The department is slated to perform the Tony Award & Pulitzer Prize winning musical comedy, “How to succeed in business without really trying.”
There are 29 drama students this year.
“We have a lot of new people,” said Bass. “We had a lot graduate last year, but we have a lot of new ones this year which is great because it keeps the program going. We’ve got a lot of newbies, but they’re doing great.”
Bass admits that it’s exciting and a bit crazy because the production is so big this year. She said there are 29 cast members compared to 14 from last year.
“Lot of kids to deal with every night,” Bass laughed. “And they’re all in it.
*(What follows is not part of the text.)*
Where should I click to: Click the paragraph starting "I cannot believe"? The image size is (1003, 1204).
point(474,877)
It’s a big chorus show and the kids, a lot of them, they’re on stage most of the time.”
She added, “It’s a good chaos.”
Bass said the school has a glee club which some of the drama students are part of too.
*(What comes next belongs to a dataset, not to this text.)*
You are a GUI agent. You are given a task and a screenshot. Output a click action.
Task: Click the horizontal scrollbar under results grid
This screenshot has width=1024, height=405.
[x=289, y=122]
“It’s some of the same kids, it overlaps,” said Bass. “We use the glee club as sort of a ‘feeder’ program for our musicals.”
Bass explained that musicals require not only singers, but often dancers as well and glee club also has that covered.
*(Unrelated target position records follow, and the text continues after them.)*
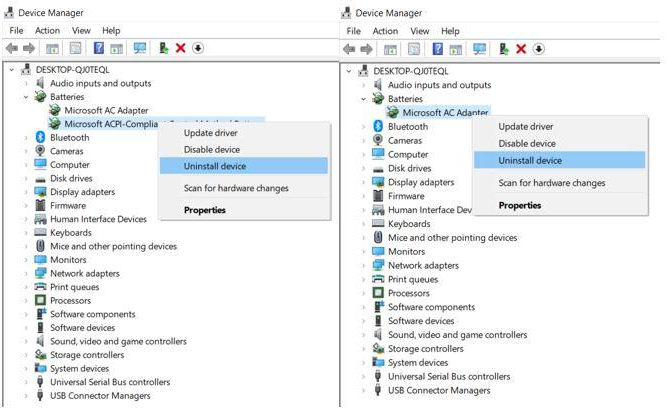
Task: Choose Uninstall device in the left context menu
Action: pyautogui.click(x=215, y=166)
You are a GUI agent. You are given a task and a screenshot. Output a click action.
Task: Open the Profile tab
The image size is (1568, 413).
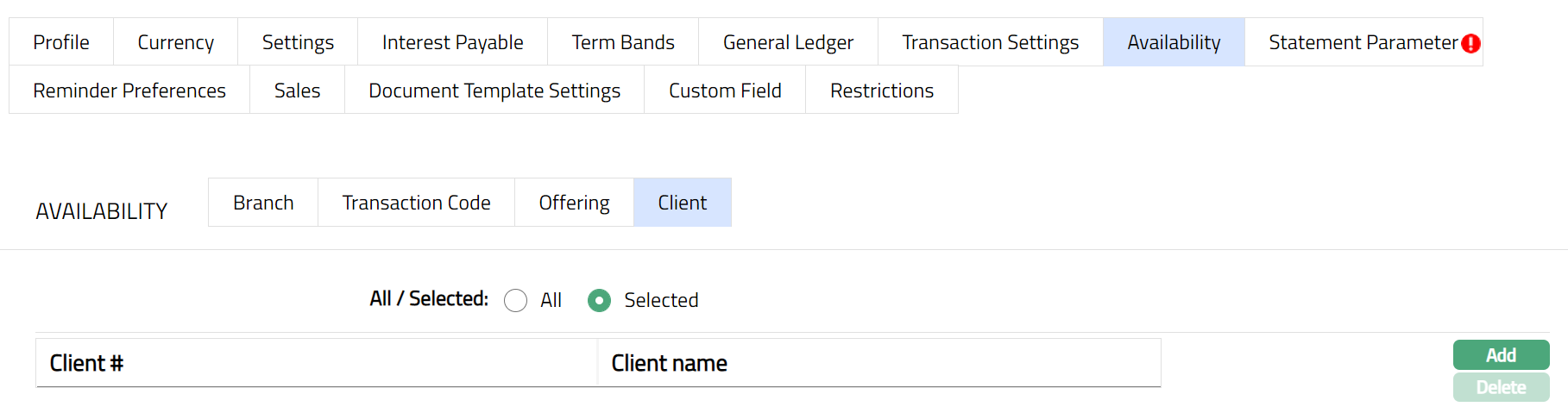coord(61,42)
“Caitlin Hester who’s a junior this year has been taking dance lessons from Shannon McCook,” said Bass. “She does our choreography.”
She added that Jennifer Santana, also a junior and former color guard captain of the school band, also works with Hester in choreography.
Bass said the group will perform two shows.
“Those two performances will be for the community,” said Bass. “The Friday night show will be at seven and the Saturday show will be at two. We’ll have some school shows too.”
Bass said that they usually have a school performance for the students the week before the community-shown performances.
“Sometimes we even have the young kids come over,” said Bass. “Last year all of the elementary schools came over and brought their kids.”
Bass wasn’t sure if that would be appropriate for this production as theme theme is a bit more adult-oriented and more acceptable for high school kids.
In every play production, obviously not every one who auditions gets to play the lead or depending on the play’s list of characters, makes it to the stage at all. Is there something for everyone to be involved with?
“I give them the option, I ask them when they come in to audition,” said Bass. “If they aren’t cast, would they still be interested in working back stage.”
Bass said that most of the students are ready to jump in where they can as there are plenty of positions and things to do for their productions like props, building and painting the sets, costumes and the list goes on.
Once a production has run the course, it certainly isn’t break time.
“We start the year before,” said Bass. “As soon as we finish a show, we choose the next one.”
Bass explained that the students will research and look for potential productions they want to do and then present them in a “pitch” meeting-type setting to her. Then they have a group discussion and choose the favorite the school year before.
“Before we leave for summer break, we pretty much have it down,” said Bass. “And then when we come back, we start working.”
Bass said that through choosing the production prior to the fall of the following school year gives them a head start. Also, having the kids in class everyday gives them the pre-production advantage to work out any potential issues long before they would become real problems.
“We research costumes and when we get a little further into it, they’ll be building the sets and painting them and doing all the work,” said Bass.
The performances are coming soon for the spring. How are the kids doing?
“I keep telling them, it’s not as much time as they think,” said Bass. “We have 40 odd days and it just flies by,” she smiled.
The performances will be at the SHS auditorium at 1314 Pine Ave. SW, Live Oak, on March 22 at 7 p.m. and March 23 at 2 p.m. General admission is $7.